Found this on the back of a student’s paper. Kid’s got a future.
This guy was declared London’s most eligible bachelor a year ago. I guess that sort of thing makes one feel all high and mighty. Picking on IKEA like this.
Anyone out there not think Aung San Suu Kyi should have been freed by the repressive government of Myanmar? The current reality does not change the fact that she was a political prisoner. Now, as a leader, she must be held accountable.
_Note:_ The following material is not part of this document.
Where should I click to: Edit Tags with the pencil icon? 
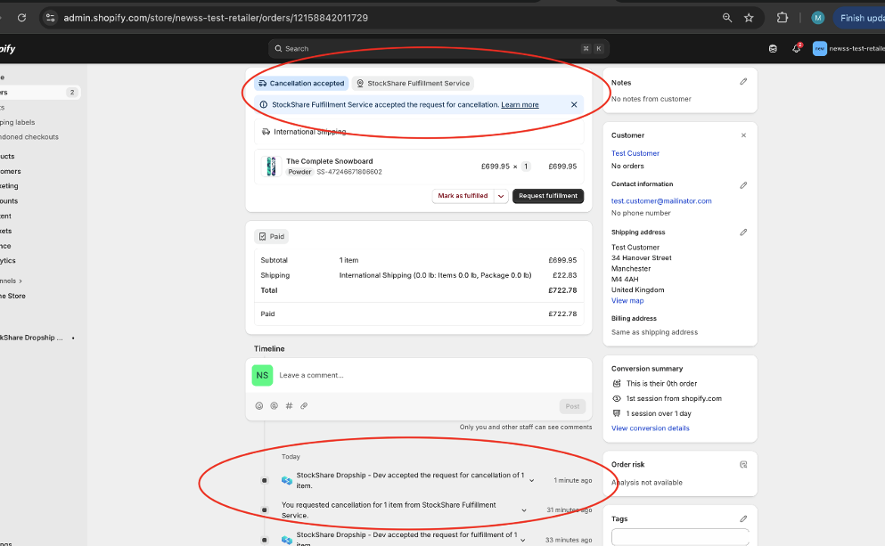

But not foreseeing her every future move does not make past supporters any less free to speak their minds.
And so it is with U2. Predictably, their Grammy performance brought forth the “shut up and sing” fetishists out of the woodwork, not to mention most of the other very political performances last night. Here’s some news folks: musicians have a right to free speech too. U2 has always been a political group, and I daresay that’s why most of their fans are so devoted. And, although I’m not as familiar with hip hop, I would wager that most artists in that genre have reasons for getting political.
My advice is, if you don’t want to hear political statements you disagree with, don’t watch TV, listen to the radio, or read. Stay home with the shades pulled. Oh, and don’t vote.
We watched “Mudbound” last night. It was excellent, although as aggravating as a story about racism in the post-WWII South should be. Mary J. Blige was good, but I don’t expect her to win Best Supporting Actress over the tough competition she faces.
The performance that really stood out for Laurie and me was Carey Mulligan. I think she was more Lead than Supporting, so not a direct rival to Blige, but I think she is better than Margot Robbie and Meryl Streep.
I think I hoped the story would escape the racist violence of the era, but it was handled as well as it could have been. Just heartbreaking.
Laurie and I both really enjoyed “Get Out.” Unnerving story with a very appealing protagonist. I was grateful that Peale didn’t drag out the ending with additional resurrections of the murderous family. Some thrillers take it way too far in that department. It was on the verge, but it ended where it should have.
We are down to two Best Picture nominees: “Phantom Thread”, and “Call Me by Your Name.” We expect to see them before the Oscars are distributed.